İSLÂM DİNİ DÜNYA DURDUKÇA YAŞAYACAKTIR

İSLÂM DİNİ DÜNYA DURDUKÇA YAŞAYACAKTIR

Lütfullah BAYDOGAN

İslâm Dîni Kur’ân-ı Kerim gibi mûcize bir kitaba dayandığı ve Hazret-i Muhammed Aleyhisselâm gibi cihâna rahmet olan yüce bir Peygamber tarafından da en ince teferruatına kadar bizzat tebliğ edildiği için dünya durdukça yaşayacaktır.
Kur’ân-ı Kerîm; sözü, mânası ve taşıdığı nûru bakımından ebedî bir mûcizedir. Hiç bir peygamber’in mûcizesi bununla ölçülemez. Çünkü; geçmiş peygamberlerin mûcizeleri muvakkat ve geçici idi. Kur’ân-ı Kerîm gibi devamlı değildi. Kur’ân-ı Kerîm, Peygamberimize geldiği günden itibaren bütün insanları hidayet nûruna çağırmıştır.
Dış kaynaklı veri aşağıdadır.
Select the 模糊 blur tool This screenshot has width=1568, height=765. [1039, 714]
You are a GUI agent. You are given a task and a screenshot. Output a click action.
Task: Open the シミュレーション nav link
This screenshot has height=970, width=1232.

Buna kıyâmete kadar da devam edecektir.
Cenab-ı Hakk, (Hıcır sûresinin 9 uncu âyetinde) “Kur’ân-ı Biz indirdik, O’nun koruyucusu da biziz” buyurmuştur.
Hakikaten Kur’ân-ı Kerîm’in Peygamberimize vahyedildiği günden) itibaren yazılmak, ezberlenmek, namazda, namaz dışında okunmak, hatim indirilmek suretiyle İlâhî hıfz ve himayede bulunduğu, bir tek kelimesine ve hattâ harfine bile dokunulamadan aslî şeklini muhafaza ettiği ve bundan sonra da aynı tarzda devam edeceği sâbit olmuştur. Bu gün Kur’ân-ı Kerîm’in kıraati üzerinde yapılacak her hangi bir yanlışlık derhal hâfızların, baskı yanlışlıkları da Mushaflar Tedkik Hey’etinin müdahalesiyle karşılaşır ve önlenir.
Kur’ân-ı Kerîm’den önceki semâvî kitaplardan hiç birisinin metni bu güne kadar ele geçmemiştir. Mevcut Kitâb-ı Mukaddes tercümeleri ise peygamberlerin hurâfe ile karışık menkıbelerinden ve bazı sözlerinden ibaret olup, bunlar da sonradan sonraya muhtelif ve meçhul şahıslar tarafından kaleme alınmışlardır.
İşte gerek Kur’ân-ı Kerîm’in, gerek O’nu tebliğ eden Peygamberimiz Hazret-i Muhammed Aleyhisselâm’m hayatının mazbutiyeti sayesindedir ki : İslâmiyet, cihan Dîni ve temelli Dîn olmak vasfından hiç bir şey kaybetmeksizin ayakta durmaktadır.
Esasen Peygamberimiz’in bütün cihâna Peygamber olarak gönderildiği : Sebe’ sûresinin 27 nci âyet-i kerîmesinde açıklanmıştır. Peygamberimizden önceki peygamberler dahi Peygamberimiz’in geleceğini ümmetlerine müjdelemişlerdi.
Hazret-i İsâ bu peygamberler arasındadır’. Sâf sûresinin 6 ncı âyeti bu gerçeği ifade etmektedir. Cenâb-ı Hakk, her peygamberden bu hususta ümmetleri nam ve hesabına ahd ve mîsak da almıştır. lÂl-i tmran sûresinin 81 inci âyeti bu noktada ibretle ve dikkatle mütalâa edilmelidir.